[[ DATA SECTION open ]]
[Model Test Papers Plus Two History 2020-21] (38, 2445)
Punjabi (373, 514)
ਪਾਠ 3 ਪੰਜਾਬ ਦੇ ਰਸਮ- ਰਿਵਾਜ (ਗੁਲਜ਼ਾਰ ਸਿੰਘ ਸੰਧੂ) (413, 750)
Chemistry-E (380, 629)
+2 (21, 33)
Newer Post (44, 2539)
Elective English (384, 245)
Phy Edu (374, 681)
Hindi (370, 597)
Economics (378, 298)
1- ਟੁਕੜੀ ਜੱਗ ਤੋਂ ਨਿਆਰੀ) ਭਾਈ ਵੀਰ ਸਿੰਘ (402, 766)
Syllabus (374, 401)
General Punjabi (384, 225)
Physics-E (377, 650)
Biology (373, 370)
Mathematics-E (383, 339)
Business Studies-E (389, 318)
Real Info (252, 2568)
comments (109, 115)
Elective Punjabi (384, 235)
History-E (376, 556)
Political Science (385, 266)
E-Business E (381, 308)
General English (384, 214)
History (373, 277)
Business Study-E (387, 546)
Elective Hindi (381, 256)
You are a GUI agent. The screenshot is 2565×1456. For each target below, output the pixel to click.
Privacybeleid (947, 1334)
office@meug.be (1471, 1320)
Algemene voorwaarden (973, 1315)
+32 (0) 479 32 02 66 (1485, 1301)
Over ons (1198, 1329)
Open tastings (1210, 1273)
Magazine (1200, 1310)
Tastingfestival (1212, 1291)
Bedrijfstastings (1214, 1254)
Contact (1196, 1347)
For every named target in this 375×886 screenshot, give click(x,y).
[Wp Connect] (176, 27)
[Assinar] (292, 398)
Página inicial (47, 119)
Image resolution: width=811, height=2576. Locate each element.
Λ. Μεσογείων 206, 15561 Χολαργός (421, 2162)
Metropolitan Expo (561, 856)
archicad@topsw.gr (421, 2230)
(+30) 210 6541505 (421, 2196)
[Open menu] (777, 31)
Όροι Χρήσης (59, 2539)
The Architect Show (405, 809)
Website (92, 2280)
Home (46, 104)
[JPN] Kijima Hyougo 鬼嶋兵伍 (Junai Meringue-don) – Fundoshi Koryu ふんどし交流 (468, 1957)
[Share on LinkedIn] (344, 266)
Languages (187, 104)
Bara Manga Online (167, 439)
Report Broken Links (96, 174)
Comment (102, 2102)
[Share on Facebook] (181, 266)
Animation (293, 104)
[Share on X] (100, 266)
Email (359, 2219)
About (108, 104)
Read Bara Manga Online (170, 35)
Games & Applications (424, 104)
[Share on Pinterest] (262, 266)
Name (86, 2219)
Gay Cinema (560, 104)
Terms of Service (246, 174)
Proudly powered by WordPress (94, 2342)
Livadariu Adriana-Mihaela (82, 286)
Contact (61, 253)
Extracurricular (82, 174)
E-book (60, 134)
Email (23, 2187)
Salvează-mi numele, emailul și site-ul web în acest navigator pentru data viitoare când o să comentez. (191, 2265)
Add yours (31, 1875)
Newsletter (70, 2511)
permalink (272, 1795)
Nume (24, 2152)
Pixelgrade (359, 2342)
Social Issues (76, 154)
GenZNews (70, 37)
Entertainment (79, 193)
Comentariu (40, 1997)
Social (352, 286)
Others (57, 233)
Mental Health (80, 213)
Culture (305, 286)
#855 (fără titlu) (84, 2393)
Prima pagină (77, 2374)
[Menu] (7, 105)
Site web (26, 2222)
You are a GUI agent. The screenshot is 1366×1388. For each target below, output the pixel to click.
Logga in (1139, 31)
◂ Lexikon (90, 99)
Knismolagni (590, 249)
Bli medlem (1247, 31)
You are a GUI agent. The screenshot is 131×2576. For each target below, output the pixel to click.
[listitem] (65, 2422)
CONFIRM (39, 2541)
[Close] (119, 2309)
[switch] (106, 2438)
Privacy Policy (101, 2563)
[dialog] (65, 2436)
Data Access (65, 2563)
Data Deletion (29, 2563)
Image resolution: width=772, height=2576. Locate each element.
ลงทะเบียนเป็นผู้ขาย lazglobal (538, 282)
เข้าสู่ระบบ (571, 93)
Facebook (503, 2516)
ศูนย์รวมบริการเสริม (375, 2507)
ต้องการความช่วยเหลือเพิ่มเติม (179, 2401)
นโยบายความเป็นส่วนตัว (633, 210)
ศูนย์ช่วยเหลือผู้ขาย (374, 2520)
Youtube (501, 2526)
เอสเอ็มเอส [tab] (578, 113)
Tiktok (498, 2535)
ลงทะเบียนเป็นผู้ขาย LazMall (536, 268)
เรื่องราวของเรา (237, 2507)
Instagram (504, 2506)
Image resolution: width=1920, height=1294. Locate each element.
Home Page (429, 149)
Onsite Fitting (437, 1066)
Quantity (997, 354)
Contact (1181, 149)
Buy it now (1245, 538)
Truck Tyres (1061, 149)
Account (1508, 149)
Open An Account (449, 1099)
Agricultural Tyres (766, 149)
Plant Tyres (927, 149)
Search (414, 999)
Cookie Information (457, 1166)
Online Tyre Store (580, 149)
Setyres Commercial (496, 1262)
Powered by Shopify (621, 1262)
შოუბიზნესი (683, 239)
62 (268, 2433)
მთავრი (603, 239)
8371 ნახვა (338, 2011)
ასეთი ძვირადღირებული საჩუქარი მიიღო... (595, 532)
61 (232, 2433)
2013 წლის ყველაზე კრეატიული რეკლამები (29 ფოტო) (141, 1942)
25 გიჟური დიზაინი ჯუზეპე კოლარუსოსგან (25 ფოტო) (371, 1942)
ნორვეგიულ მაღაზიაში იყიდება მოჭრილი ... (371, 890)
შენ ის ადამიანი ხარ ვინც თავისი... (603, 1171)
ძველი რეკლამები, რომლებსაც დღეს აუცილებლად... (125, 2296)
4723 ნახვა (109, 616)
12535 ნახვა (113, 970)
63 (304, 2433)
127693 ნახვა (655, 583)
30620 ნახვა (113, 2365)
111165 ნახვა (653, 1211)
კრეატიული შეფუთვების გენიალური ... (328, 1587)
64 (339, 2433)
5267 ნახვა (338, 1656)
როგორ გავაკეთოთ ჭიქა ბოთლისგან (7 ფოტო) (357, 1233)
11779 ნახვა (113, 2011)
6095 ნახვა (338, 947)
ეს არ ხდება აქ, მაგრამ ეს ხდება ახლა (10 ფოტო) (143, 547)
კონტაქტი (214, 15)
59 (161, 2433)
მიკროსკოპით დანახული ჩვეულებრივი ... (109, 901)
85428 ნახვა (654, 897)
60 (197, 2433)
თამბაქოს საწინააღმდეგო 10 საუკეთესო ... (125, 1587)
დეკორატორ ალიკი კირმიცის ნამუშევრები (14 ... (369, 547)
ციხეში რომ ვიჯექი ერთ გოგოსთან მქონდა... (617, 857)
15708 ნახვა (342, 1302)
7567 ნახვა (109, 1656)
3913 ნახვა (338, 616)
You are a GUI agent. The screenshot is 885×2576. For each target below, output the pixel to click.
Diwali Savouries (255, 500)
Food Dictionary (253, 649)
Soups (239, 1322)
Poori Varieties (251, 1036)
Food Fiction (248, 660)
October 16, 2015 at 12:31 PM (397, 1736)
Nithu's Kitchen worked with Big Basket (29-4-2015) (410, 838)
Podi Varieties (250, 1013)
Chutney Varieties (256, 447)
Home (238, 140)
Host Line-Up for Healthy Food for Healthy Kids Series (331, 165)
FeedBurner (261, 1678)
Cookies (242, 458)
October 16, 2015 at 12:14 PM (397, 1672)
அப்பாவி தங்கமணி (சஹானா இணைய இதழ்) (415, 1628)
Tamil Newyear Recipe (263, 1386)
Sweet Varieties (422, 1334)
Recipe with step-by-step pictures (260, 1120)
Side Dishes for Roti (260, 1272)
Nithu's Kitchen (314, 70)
[[ DATA SECTION closed ]]
DIRECTIONS
Output all of the material exactly.

ANSWER SPACE
[Model Test Papers Plus Two History 2020-21] (38, 2445)
Punjabi (373, 514)
ਪਾਠ 3 ਪੰਜਾਬ ਦੇ ਰਸਮ- ਰਿਵਾਜ (ਗੁਲਜ਼ਾਰ ਸਿੰਘ ਸੰਧੂ) (413, 750)
Chemistry-E (380, 629)
+2 (21, 33)
Newer Post (44, 2539)
Elective English (384, 245)
Phy Edu (374, 681)
Hindi (370, 597)
Economics (378, 298)
1- ਟੁਕੜੀ ਜੱਗ ਤੋਂ ਨਿਆਰੀ) ਭਾਈ ਵੀਰ ਸਿੰਘ (402, 766)
Syllabus (374, 401)
General Punjabi (384, 225)
Physics-E (377, 650)
Biology (373, 370)
Mathematics-E (383, 339)
Business Studies-E (389, 318)
Real Info (252, 2568)
comments (109, 115)
Elective Punjabi (384, 235)
History-E (376, 556)
Political Science (385, 266)
E-Business E (381, 308)
General English (384, 214)
History (373, 277)
Business Study-E (387, 546)
Elective Hindi (381, 256)
You are a GUI agent. The screenshot is 2565×1456. For each target below, output the pixel to click.
Privacybeleid (947, 1334)
office@meug.be (1471, 1320)
Algemene voorwaarden (973, 1315)
+32 (0) 479 32 02 66 (1485, 1301)
Over ons (1198, 1329)
Open tastings (1210, 1273)
Magazine (1200, 1310)
Tastingfestival (1212, 1291)
Bedrijfstastings (1214, 1254)
Contact (1196, 1347)
For every named target in this 375×886 screenshot, give click(x,y).
[Wp Connect] (176, 27)
[Assinar] (292, 398)
Página inicial (47, 119)
Image resolution: width=811, height=2576. Locate each element.
Λ. Μεσογείων 206, 15561 Χολαργός (421, 2162)
Metropolitan Expo (561, 856)
archicad@topsw.gr (421, 2230)
(+30) 210 6541505 (421, 2196)
[Open menu] (777, 31)
Όροι Χρήσης (59, 2539)
The Architect Show (405, 809)
Website (92, 2280)
Home (46, 104)
[JPN] Kijima Hyougo 鬼嶋兵伍 (Junai Meringue-don) – Fundoshi Koryu ふんどし交流 (468, 1957)
[Share on LinkedIn] (344, 266)
Languages (187, 104)
Bara Manga Online (167, 439)
Report Broken Links (96, 174)
Comment (102, 2102)
[Share on Facebook] (181, 266)
Animation (293, 104)
[Share on X] (100, 266)
Email (359, 2219)
About (108, 104)
Read Bara Manga Online (170, 35)
Games & Applications (424, 104)
[Share on Pinterest] (262, 266)
Name (86, 2219)
Gay Cinema (560, 104)
Terms of Service (246, 174)
Proudly powered by WordPress (94, 2342)
Livadariu Adriana-Mihaela (82, 286)
Contact (61, 253)
Extracurricular (82, 174)
E-book (60, 134)
Email (23, 2187)
Salvează-mi numele, emailul și site-ul web în acest navigator pentru data viitoare când o să comentez. (191, 2265)
Add yours (31, 1875)
Newsletter (70, 2511)
permalink (272, 1795)
Nume (24, 2152)
Pixelgrade (359, 2342)
Social Issues (76, 154)
GenZNews (70, 37)
Entertainment (79, 193)
Comentariu (40, 1997)
Social (352, 286)
Others (57, 233)
Mental Health (80, 213)
Culture (305, 286)
#855 (fără titlu) (84, 2393)
Prima pagină (77, 2374)
[Menu] (7, 105)
Site web (26, 2222)
You are a GUI agent. The screenshot is 1366×1388. For each target below, output the pixel to click.
Logga in (1139, 31)
◂ Lexikon (90, 99)
Knismolagni (590, 249)
Bli medlem (1247, 31)
You are a GUI agent. The screenshot is 131×2576. For each target below, output the pixel to click.
[listitem] (65, 2422)
CONFIRM (39, 2541)
[Close] (119, 2309)
[switch] (106, 2438)
Privacy Policy (101, 2563)
[dialog] (65, 2436)
Data Access (65, 2563)
Data Deletion (29, 2563)
Image resolution: width=772, height=2576. Locate each element.
ลงทะเบียนเป็นผู้ขาย lazglobal (538, 282)
เข้าสู่ระบบ (571, 93)
Facebook (503, 2516)
ศูนย์รวมบริการเสริม (375, 2507)
ต้องการความช่วยเหลือเพิ่มเติม (179, 2401)
นโยบายความเป็นส่วนตัว (633, 210)
ศูนย์ช่วยเหลือผู้ขาย (374, 2520)
Youtube (501, 2526)
เอสเอ็มเอส [tab] (578, 113)
Tiktok (498, 2535)
ลงทะเบียนเป็นผู้ขาย LazMall (536, 268)
เรื่องราวของเรา (237, 2507)
Instagram (504, 2506)
Image resolution: width=1920, height=1294. Locate each element.
Home Page (429, 149)
Onsite Fitting (437, 1066)
Quantity (997, 354)
Contact (1181, 149)
Buy it now (1245, 538)
Truck Tyres (1061, 149)
Account (1508, 149)
Open An Account (449, 1099)
Agricultural Tyres (766, 149)
Plant Tyres (927, 149)
Search (414, 999)
Cookie Information (457, 1166)
Online Tyre Store (580, 149)
Setyres Commercial (496, 1262)
Powered by Shopify (621, 1262)
შოუბიზნესი (683, 239)
62 (268, 2433)
მთავრი (603, 239)
8371 ნახვა (338, 2011)
ასეთი ძვირადღირებული საჩუქარი მიიღო... (595, 532)
61 (232, 2433)
2013 წლის ყველაზე კრეატიული რეკლამები (29 ფოტო) (141, 1942)
25 გიჟური დიზაინი ჯუზეპე კოლარუსოსგან (25 ფოტო) (371, 1942)
ნორვეგიულ მაღაზიაში იყიდება მოჭრილი ... (371, 890)
შენ ის ადამიანი ხარ ვინც თავისი... (603, 1171)
ძველი რეკლამები, რომლებსაც დღეს აუცილებლად... (125, 2296)
4723 ნახვა (109, 616)
12535 ნახვა (113, 970)
63 (304, 2433)
127693 ნახვა (655, 583)
30620 ნახვა (113, 2365)
111165 ნახვა (653, 1211)
კრეატიული შეფუთვების გენიალური ... (328, 1587)
64 (339, 2433)
5267 ნახვა (338, 1656)
როგორ გავაკეთოთ ჭიქა ბოთლისგან (7 ფოტო) (357, 1233)
11779 ნახვა (113, 2011)
6095 ნახვა (338, 947)
ეს არ ხდება აქ, მაგრამ ეს ხდება ახლა (10 ფოტო) (143, 547)
კონტაქტი (214, 15)
59 (161, 2433)
მიკროსკოპით დანახული ჩვეულებრივი ... (109, 901)
85428 ნახვა (654, 897)
60 (197, 2433)
თამბაქოს საწინააღმდეგო 10 საუკეთესო ... (125, 1587)
დეკორატორ ალიკი კირმიცის ნამუშევრები (14 ... (369, 547)
ციხეში რომ ვიჯექი ერთ გოგოსთან მქონდა... (617, 857)
15708 ნახვა (342, 1302)
7567 ნახვა (109, 1656)
3913 ნახვა (338, 616)
You are a GUI agent. The screenshot is 885×2576. For each target below, output the pixel to click.
Diwali Savouries (255, 500)
Food Dictionary (253, 649)
Soups (239, 1322)
Poori Varieties (251, 1036)
Food Fiction (248, 660)
October 16, 2015 at 12:31 PM (397, 1736)
Nithu's Kitchen worked with Big Basket (29-4-2015) (410, 838)
Podi Varieties (250, 1013)
Chutney Varieties (256, 447)
Home (238, 140)
Host Line-Up for Healthy Food for Healthy Kids Series (331, 165)
FeedBurner (261, 1678)
Cookies (242, 458)
October 16, 2015 at 12:14 PM (397, 1672)
அப்பாவி தங்கமணி (சஹானா இணைய இதழ்) (415, 1628)
Tamil Newyear Recipe (263, 1386)
Sweet Varieties (422, 1334)
Recipe with step-by-step pictures (260, 1120)
Side Dishes for Roti (260, 1272)
Nithu's Kitchen (314, 70)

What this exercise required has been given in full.